PRIMARY LOCATION: Europe, Middle East, Africa-United Kingdom-United Kingdom-Glasgow
Machine Learning Engineer
Glasgow
3232566
Corporate and Funding Technology is comprised of three primary areas: Operations & Risk, Corporate and Client Financing.
Operations & Risk helps the Firm’s businesses while maintaining a strong risk profile. The group includes Operations, Funding, Finance and Risk Technology.
Corporate improves our operating environment and is made up of Legal, Compliance & Corporate Governance, Digital & Corporate Communications and Human Resources Technology groups.
Client Financing platforms provide technology and service to our hedge fund and Asia high-net- worth clients. Groups include Prime Brokerage, Private Wealth Management Asia and Counterparty Risk Technology.

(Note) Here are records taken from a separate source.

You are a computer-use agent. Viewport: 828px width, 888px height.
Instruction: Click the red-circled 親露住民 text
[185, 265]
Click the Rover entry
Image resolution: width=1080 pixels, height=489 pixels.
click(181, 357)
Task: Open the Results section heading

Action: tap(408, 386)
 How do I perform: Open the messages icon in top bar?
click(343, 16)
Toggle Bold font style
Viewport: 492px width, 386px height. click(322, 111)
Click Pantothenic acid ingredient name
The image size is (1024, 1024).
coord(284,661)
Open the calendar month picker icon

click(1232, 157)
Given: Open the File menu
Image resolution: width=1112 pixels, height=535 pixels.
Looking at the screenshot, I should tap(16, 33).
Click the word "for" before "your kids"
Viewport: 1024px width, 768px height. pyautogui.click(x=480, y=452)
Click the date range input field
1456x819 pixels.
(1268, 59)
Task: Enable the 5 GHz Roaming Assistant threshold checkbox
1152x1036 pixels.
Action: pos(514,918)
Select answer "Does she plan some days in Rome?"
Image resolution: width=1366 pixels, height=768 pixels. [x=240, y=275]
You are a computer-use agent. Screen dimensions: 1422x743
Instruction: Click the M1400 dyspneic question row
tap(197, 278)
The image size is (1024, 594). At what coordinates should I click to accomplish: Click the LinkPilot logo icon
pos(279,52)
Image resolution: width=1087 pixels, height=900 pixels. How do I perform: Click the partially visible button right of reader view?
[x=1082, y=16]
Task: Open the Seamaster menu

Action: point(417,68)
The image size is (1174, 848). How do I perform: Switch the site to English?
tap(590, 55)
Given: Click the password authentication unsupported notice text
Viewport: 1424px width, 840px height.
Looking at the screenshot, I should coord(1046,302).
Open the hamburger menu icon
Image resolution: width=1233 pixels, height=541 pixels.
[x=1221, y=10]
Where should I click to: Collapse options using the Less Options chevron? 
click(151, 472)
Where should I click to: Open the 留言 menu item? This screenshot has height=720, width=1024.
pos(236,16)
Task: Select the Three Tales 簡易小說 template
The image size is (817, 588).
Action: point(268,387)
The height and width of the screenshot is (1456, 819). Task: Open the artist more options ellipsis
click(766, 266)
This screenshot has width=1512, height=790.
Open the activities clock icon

We are looking for a Machine Learning Engineer to explore, design and develop new solutions for Firm-wide user base. Leveraging many tools such as H2O, Keras and Spark ML.
The ideal candidate should hold an advanced degree in a quantitative discipline and has experience researching, building, and maintaining data science models at scale in an enterprise environment. The position requires good communication skills, ability to work together in cross-functional technical teams in different areas of the organization.
About Morgan Stanley
Morgan Stanley is a leading global financial services firm providing a wide range of investment banking, securities, investment management and wealth management services.
As a market leader, the talent and passion of our people is critical to our success. Together, we share a common set of values rooted in integrity, excellence, and strong team ethic. We can provide a superior foundation for building a professional career – a place for people to learn, to achieve and grow. A philosophy that balances personal lifestyles, perspectives and needs is an important part of our culture.
What will you be doing?
Independently work on end-to-end development of Machine Learning and Natural Language Processing models to derive insights from research publications, legal documents, regulatory requirements etc.
Technical analysis and software development
Design and implement business solution in agile squads
Engage in Machine Learning project, which includes problem definition, Data Engineering, Machine Learning design and documentation for the model risk management and running all the needed ML tests to ensure reliability.
Develop, maintain and track detailed delivery plans
Hands on development, testing, change management (full SDLC)
What we’re looking for:
Masters in Mathematics, Statistics, Economics, Data Science, Machine Learning, Operational Research, Physics, and other related quantitative fields.
3+ years of experience with design and implementation of machine learning, predictive analysis, data science, knowledge bases, recommendation systems, information retrieval.
Strong understanding of the foundational concepts and applied experience in Machine Learning (ideally, a combination of excellent academic research and high-impact commercial projects).
In depth understanding of common Machine Learning algorithms (e.g., for classification, regression and clustering).
In depth knowledge of advanced statistical theories, methodologies, and inference tools.
Proven track record in some of the advanced topics such as Bayesian inference, hierarchical models, deep learning, Gaussian processes, and causal inference.
Practical experience in preparing data for Machine Learning integrating with big-data platforms and high-performance computing ecosystems.
Ability to work with global, cross-functional teams
Excellent oral and written communication skills.
Experience in applying different NLP techniques to problems such as sentence summarization, question answering, sentiment analysis, knowledge extraction and conversational bots
Development experience in Python or Java/Scala with good command over respective data pipelining, matrix algebra and statistics libraries
Skills that will help you in the role:
Linux, Unix, Shell Scripting.
Java, Python, H2O, Keras, Tensorflow
Object-Oriented Programing.
Experience with non-English Natural Language Processing.
Deep learning programming experience with Python/Tensorflow or similar library in a GPU environment
Banking / Financial Services experience is a plus.
Experience working with external reference datasets like SQUAD, SemEval, MSRP, WikTable, WikiQA, AllenAI etc.
Tuning and optimization of sequential deep learning models
Flexible work statement:
Interested in flexible working opportunities? Morgan Stanley empowers employees to have greater freedom of choice through flexible working arrangements. Speak to our recruitment team to find out more.
Equal opportunities statement:
Morgan Stanley is an equal opportunities employer. We work to provide a supportive and inclusive environment where all individuals can maximize their full potential. Our skilled and creative workforce is comprised of individuals drawn from a broad cross section of the global communities in which we operate and who reflect a variety of backgrounds, talents, perspectives, and experiences. Our strong commitment to a culture of inclusion is evident through our constant focus on recruiting, developing, and advancing individuals based on their skills and talents.